## Start SUPPLIED RECORDS
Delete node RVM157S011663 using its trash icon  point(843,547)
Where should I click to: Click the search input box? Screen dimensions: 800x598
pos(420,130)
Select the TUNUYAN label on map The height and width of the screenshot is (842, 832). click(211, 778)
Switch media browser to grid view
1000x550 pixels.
## End SUPPLIED RECORDS
## Start SUPPLIED RECORDS
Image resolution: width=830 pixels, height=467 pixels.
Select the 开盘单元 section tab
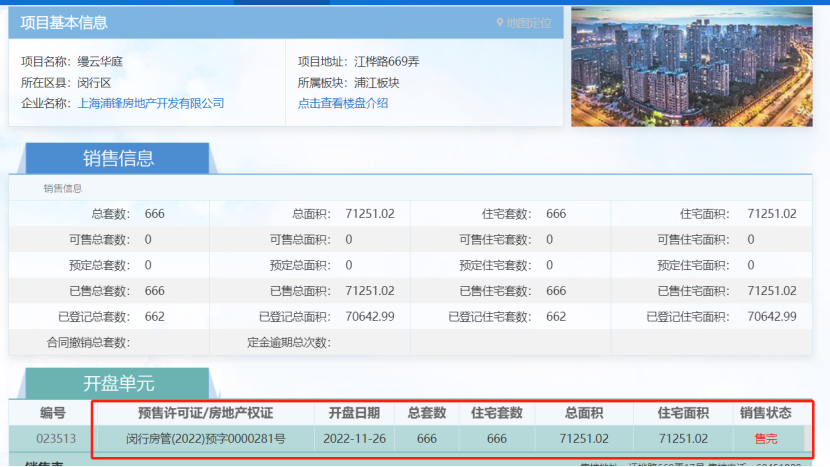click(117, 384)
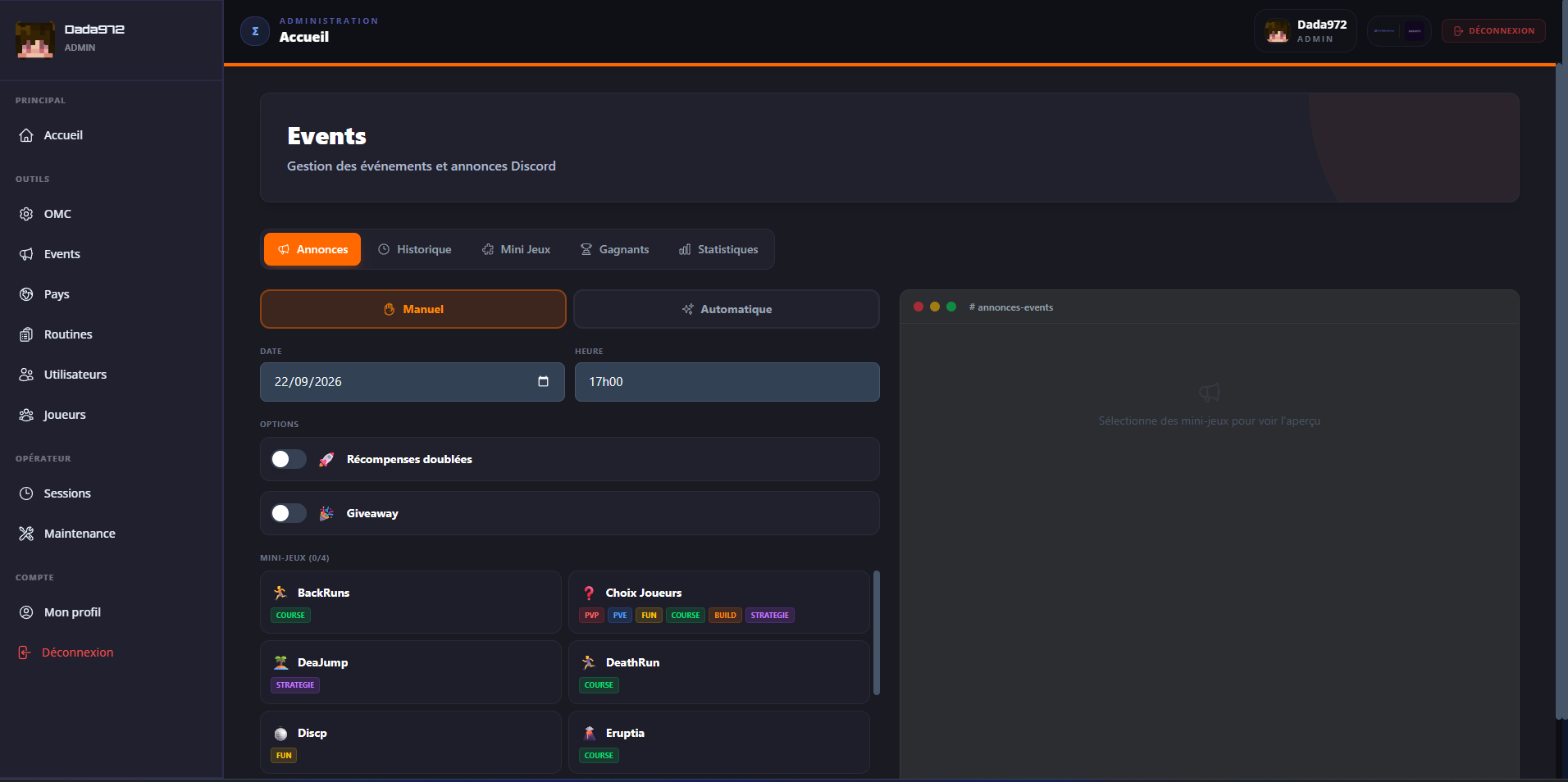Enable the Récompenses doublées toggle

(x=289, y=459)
## End SUPPLIED RECORDS
## Start SUPPLIED RECORDS
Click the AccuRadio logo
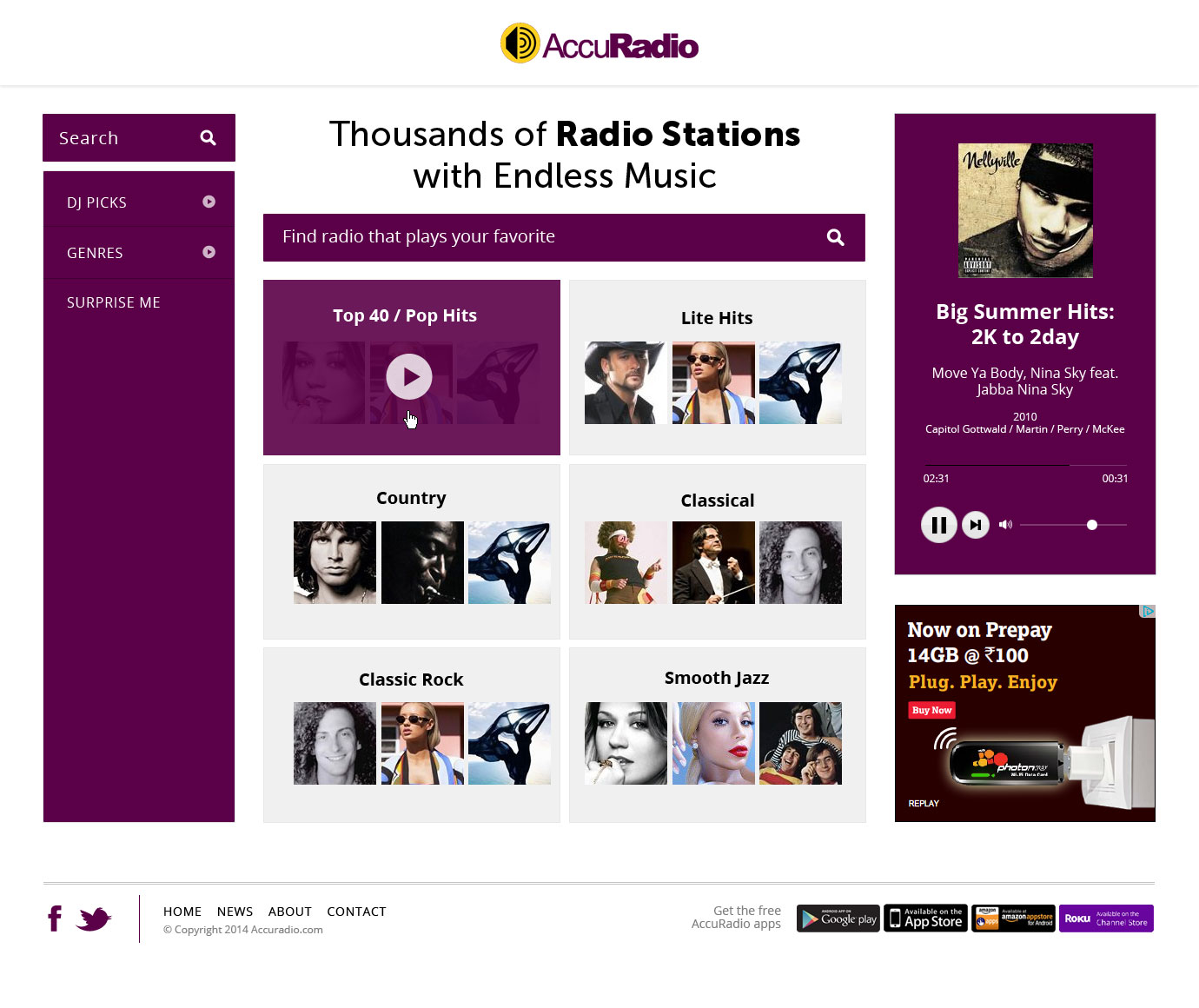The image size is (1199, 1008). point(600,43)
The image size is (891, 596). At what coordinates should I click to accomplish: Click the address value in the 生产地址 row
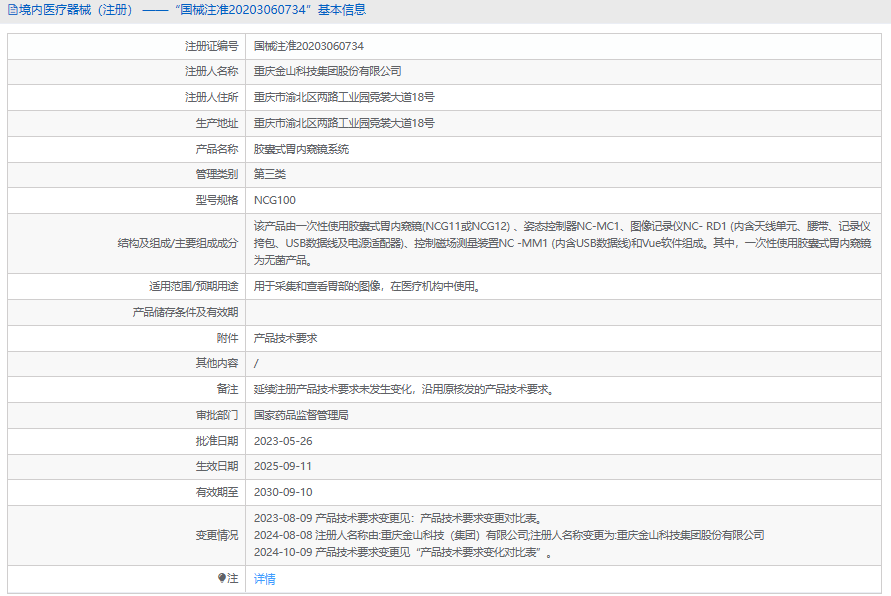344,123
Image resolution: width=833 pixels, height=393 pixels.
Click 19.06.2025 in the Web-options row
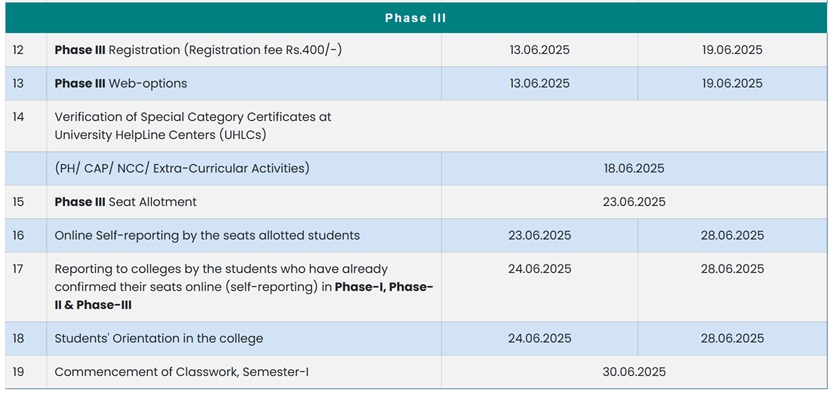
## End SUPPLIED RECORDS
# REQUIRED TASK:
Please reproduce word for word everything in the data from the line containing "Delete node RVM157S011663" down to the line containing "1000x550 pixels.", including both of those lines.

# TASK RESPONSE:
Delete node RVM157S011663 using its trash icon  point(843,547)
Where should I click to: Click the search input box? Screen dimensions: 800x598
pos(420,130)
Select the TUNUYAN label on map The height and width of the screenshot is (842, 832). click(211, 778)
Switch media browser to grid view
1000x550 pixels.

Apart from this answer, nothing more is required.